PIL seeking to quash RBI directive imposing unfair limit on the number of transaction from one’s own ATM
A PIL was filed seeking directions to allow banking customers to make unlimited number of transactions free of any charge on own bank ATMs. The Delhi High Court yesterday issued notice to the Reserve Bank of India (RBI) on the decision to impose a limit of five transactions per month from the customers' own bank ATM and charging Rs.20 per transaction beyond it. A division bench of Chief Justice G. Rohini and Justice P.S. Teji also issued notice to Indian Banks' Association and State Bank of India along with the RBI. A response has been sought by February 18 2015.
During the hearing, the court said, "You (banks) are unnecessary taxing your account holders."
The PIL has been filed by advocate Swati Aggarwal, through advocate Vivek Kumar Tandon. The prayer sought is to quash the RBI direction of August 14 2014 limiting the number of transactions from one’s bank. The PIL further stated that this directive became effective on November 1 2014 and has already been implemented by several banks, including the State Bank of India.
RBI also imposed a limit of three transactions per month from ATMs of other banks, located in the six metro centres -- Mumbai, New Delhi, Chennai, Kolkata, Bengaluru and Hyderabad.
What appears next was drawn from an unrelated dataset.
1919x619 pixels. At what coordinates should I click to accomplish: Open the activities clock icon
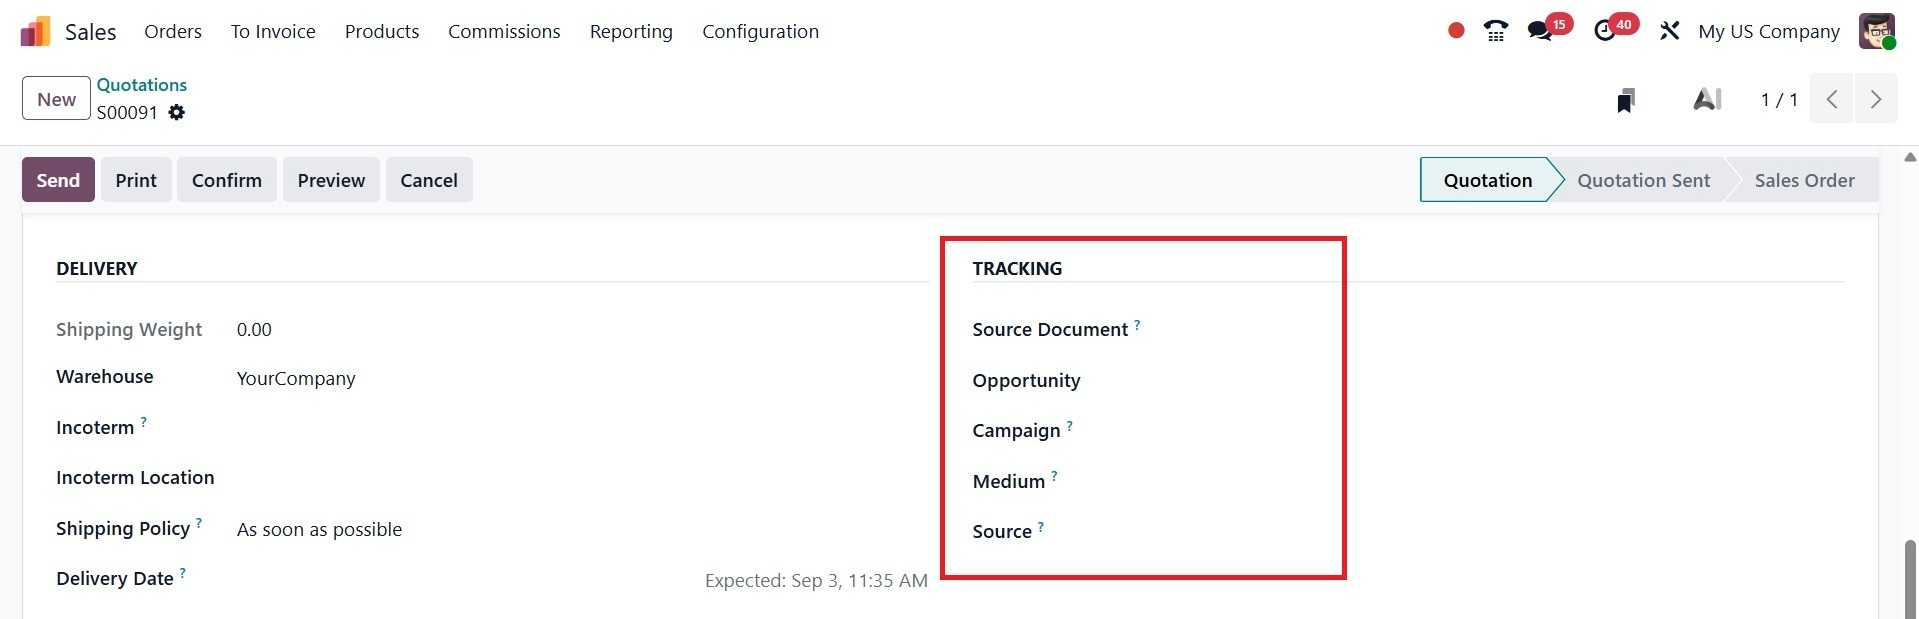click(1605, 31)
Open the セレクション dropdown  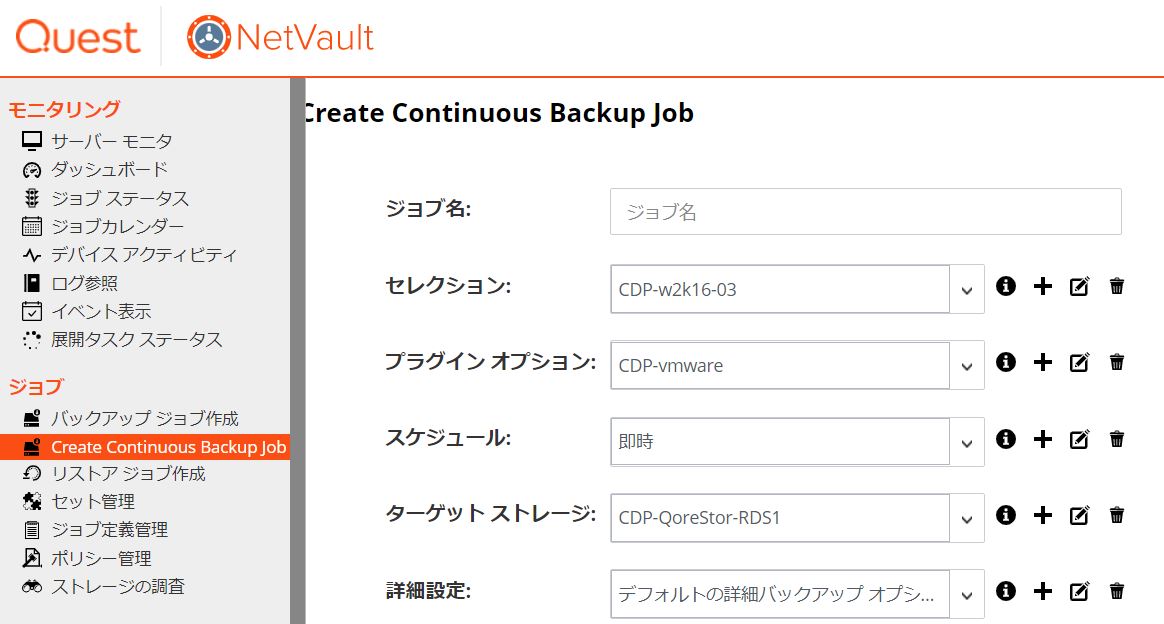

The plea alleged that the directive has been issued at the behest of a few banks and the Indian Banks' Association (IBA) who had approached the RBI seeking changes in the extant instructions regarding free transactions at other banks' ATMs. Advocate Tandon also argued that the RBI decision is against international practices in relation to use of own bank ATMs followed across the world. In almost all modern economies of the world there is no cap on the number of transactions one can make on own bank ATM and unlimited number of transactions remain free of charge on their own bank ATMs, he added.
The counsel said: "Such an approach of restricting the number of free ATM transaction even on customer's own bank ATMs, as adopted by the RBI through the impugned directive, are completely unheard of in international banking scenario and industry."
The plea further added that the RBI decision is contradictory to its own earlier circular dated March 10, 2008, whereby RBI, while relying on international practices relating to usage of ATMs, had "justified and given directions allowing the free usage of ATMs for unlimited number of transactions on own bank ATMs".